QUEEN VICTORIA (GREAT BRITAIN) - MANUSCRIPT LETTER SIGNED 04/30/1898 - HFSID 82948
Sale Price $1,360.00
Reg. $1,600.00
QUEEN VICTORIA
1898 letter signed by Queen Victoria to the provisional president of
Uruguay, commending him for being elected
Manuscript letter signed "Victoria R I." meaning "Queen
Empress Victoria" in gray ink. 2 pages, 7¾x13, black bordered (1 sheet folded,
front and verso). April 30, 1898. Addressed to the newly-elected
president of Uruguay. In full: "Victoria, by the Grace of God of the
United Kingdom of Great Britain and Ireland Queen, Defender of the faith,
Empress of India, &c., &c., &c., to the Provisional President of the
Oriental Republic of the Uruguay sendeth Greetings! Our Good Friend! We have
received the letter which you addressed to Us on the 10th of February last and
in which you informed Us that in response to the general desire of your
fellow-citizens, you have assumed the position of Provisional President of the
Republic. In thanking you for this communication, We request you to accept our
sincere congratulations on this distinguished mark of the confidence of your
fellow citizens and to believe that the desire which you express, to confirm and
strengthen the friendly relations which happily subsist subsist [sic] between
Great Britain and the Oriental Republic of the Uruguay, is cordially
reciprocated on Our Part. And so We recommend you to the protection of the
Almighty. Given at our court at Windsor Castle the 30th Day of April One
Thousand Eight hundred and ninety eight in the sixty-first year of our reign.
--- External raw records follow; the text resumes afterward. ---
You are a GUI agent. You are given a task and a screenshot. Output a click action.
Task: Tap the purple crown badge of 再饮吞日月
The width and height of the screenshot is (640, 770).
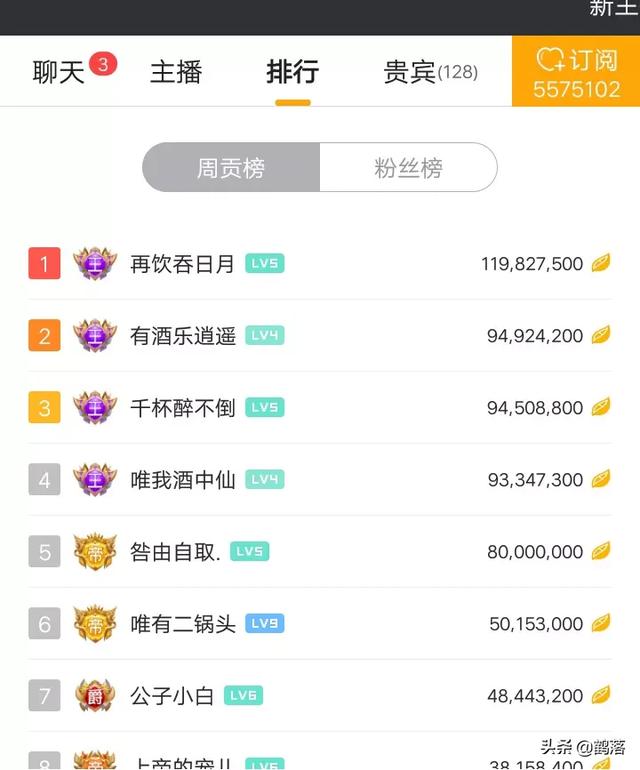tap(95, 264)
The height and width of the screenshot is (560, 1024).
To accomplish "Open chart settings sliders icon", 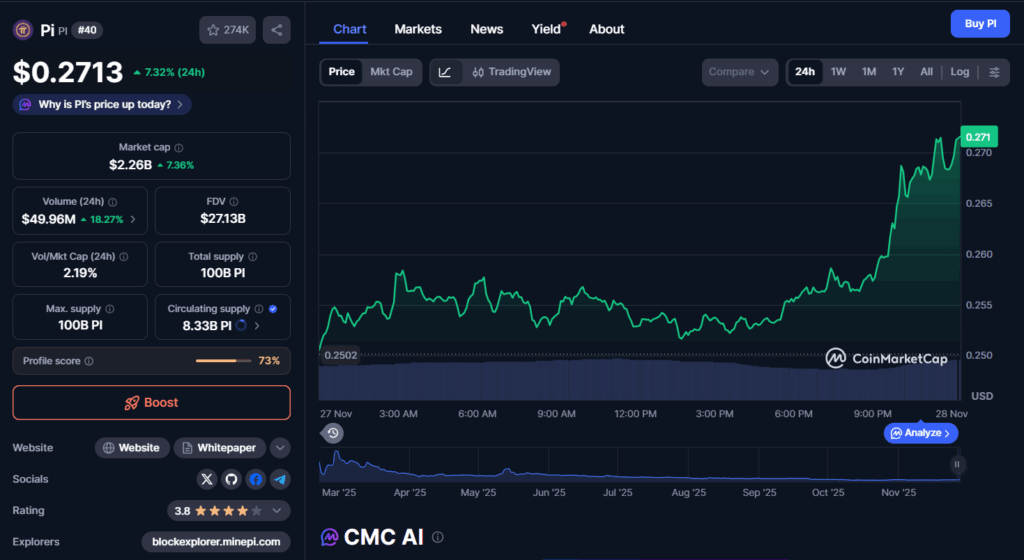I will tap(994, 72).
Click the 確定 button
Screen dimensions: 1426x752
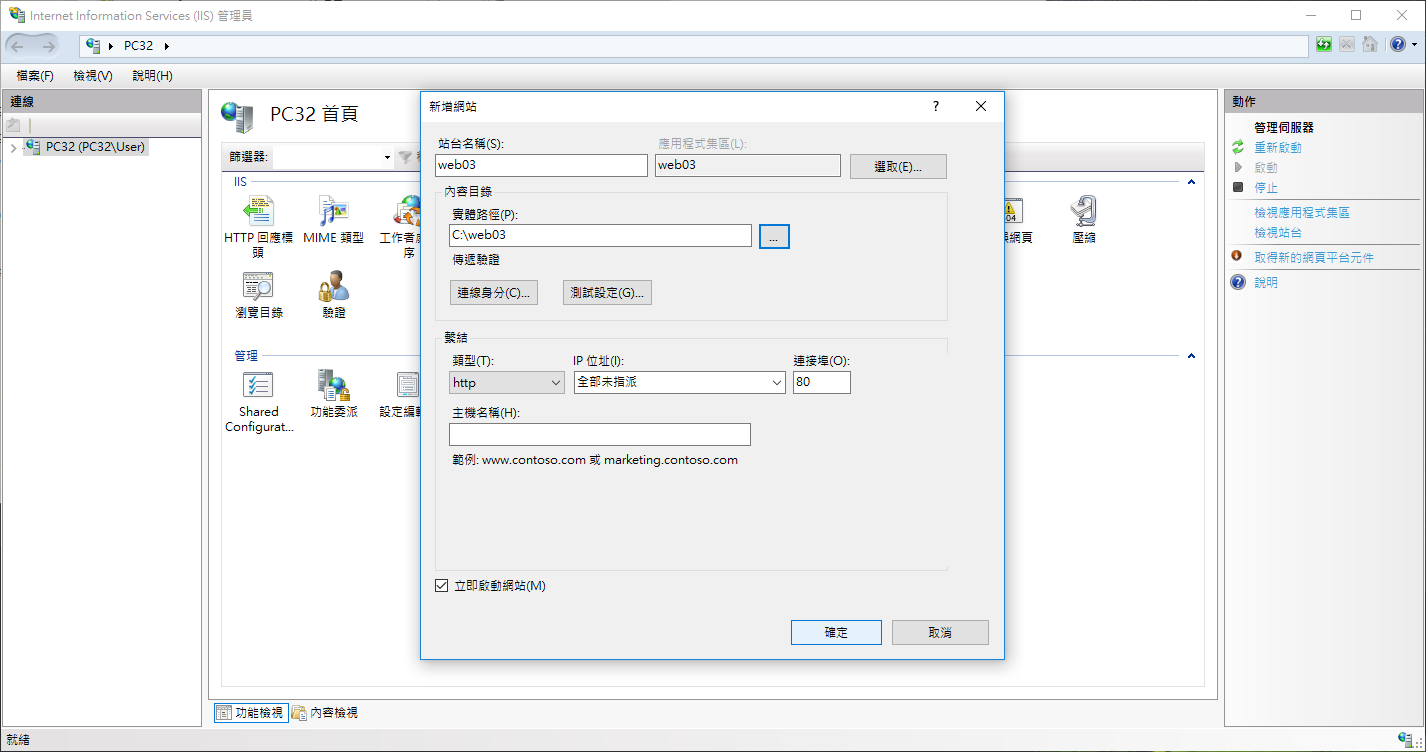(x=836, y=633)
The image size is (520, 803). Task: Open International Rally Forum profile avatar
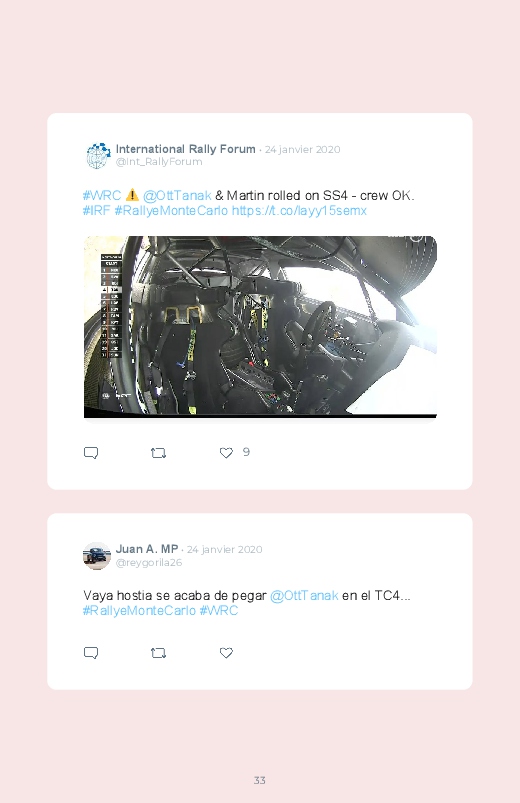click(97, 156)
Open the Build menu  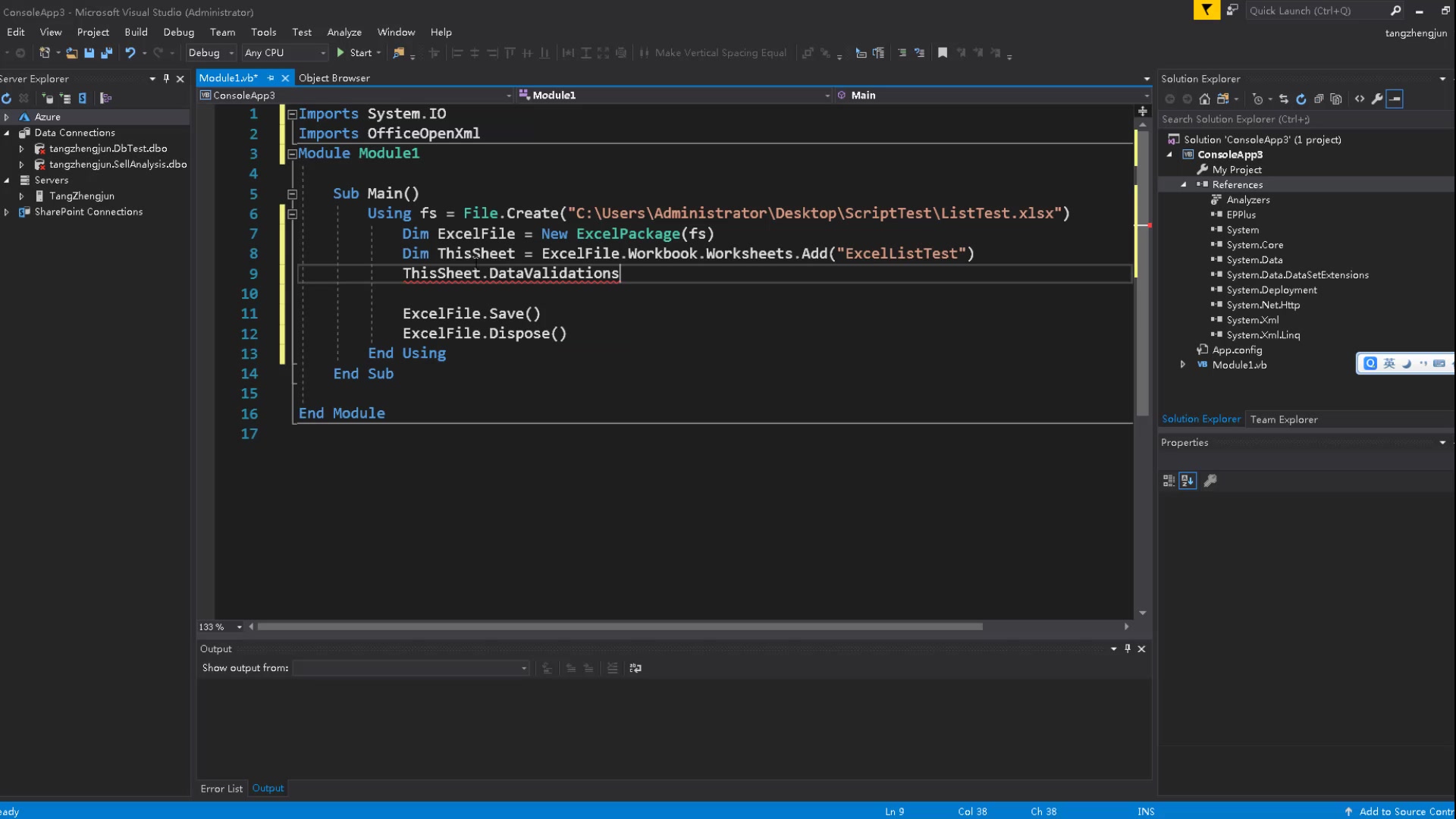coord(136,31)
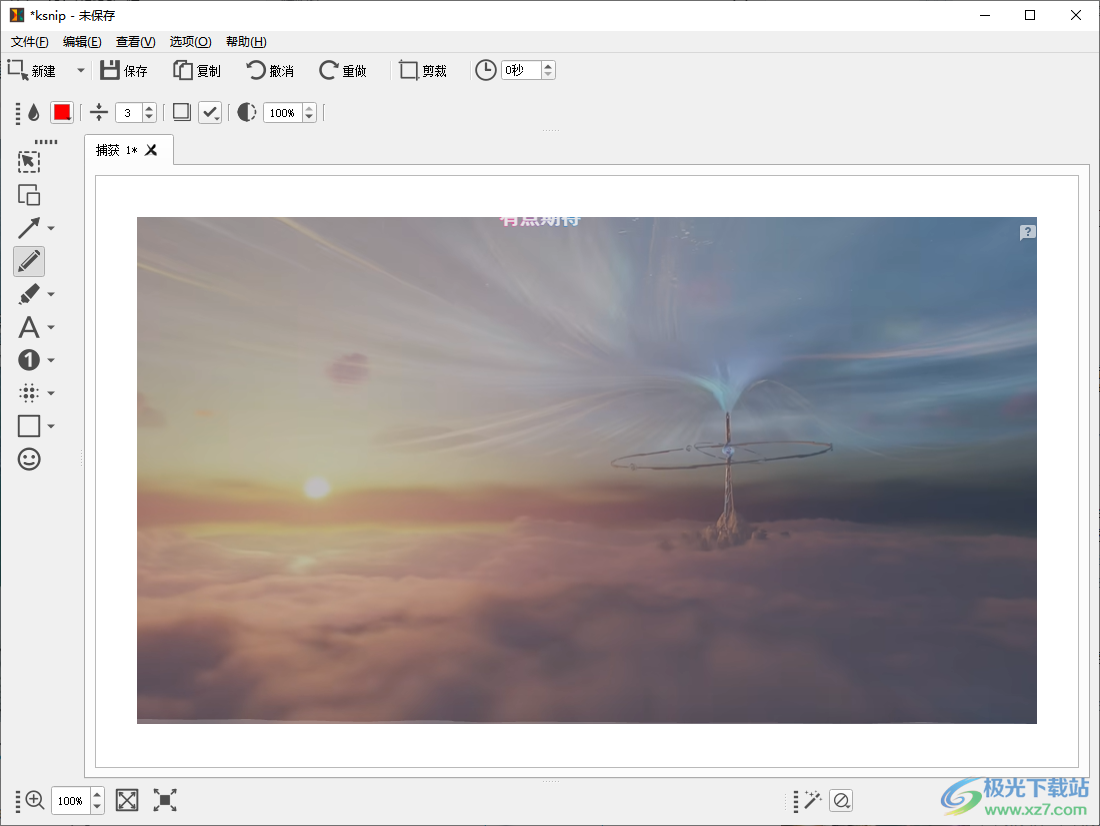Expand the Arrow tool options dropdown
The width and height of the screenshot is (1100, 826).
51,228
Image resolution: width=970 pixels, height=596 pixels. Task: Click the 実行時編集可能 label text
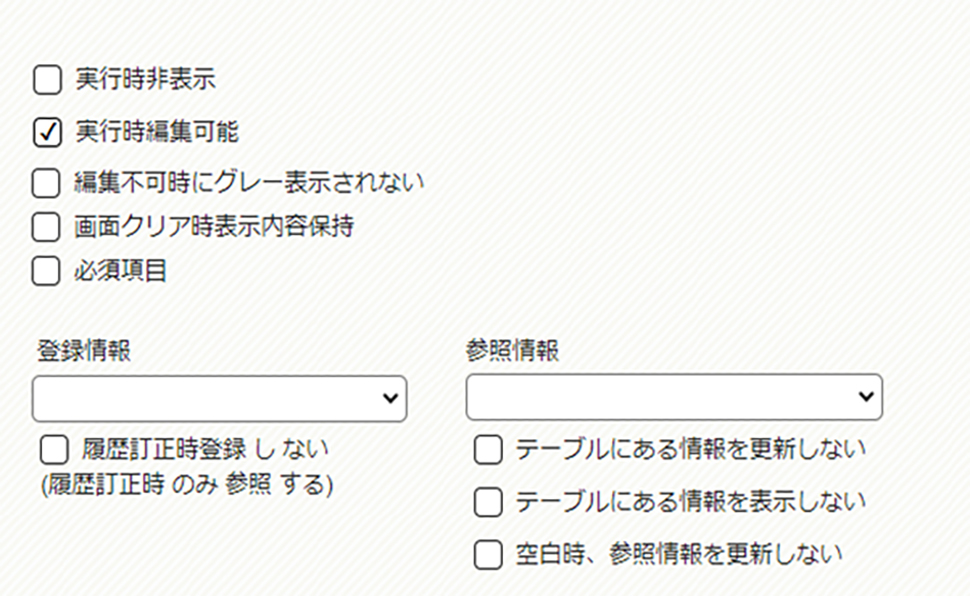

Your Good Friend". This letter was to Juan Lindolfo Cuestas, who served as
president of Uruguay from 1897 to 1899. Victoria ascended to the throne on
June 20, 1837 (her coronation ceremony was held the following year), just 23
days after this lock of hair was obtained. Queen Victoria (1819-1901), the last
member of the House of Hanover to reign as a British monarch, ruled the
United Kingdom longer than any other monarch before or since. Her 63-year reign
(1837 until her death in 1901) endeared her to her subjects, and she gave
her name to an era, the Victorian Age. The Queen leaned more toward the
liberal side until she met and married her husband, Albert, in 1840. Albert, an
able political figure himself, was a conservative who managed to convert his
wife to his ideologies. The royal pair had nine children - four sons and five
daughters - before Albert's death in 1861. Victoria's reign was celebrated
with two jubilees, honoring her 50 and 60 years on the throne. Lightly
toned, stained soiled and creased. Hole in upper corner near spine of letter.
Folded in quarters and unfolded. Otherwise in fine condition.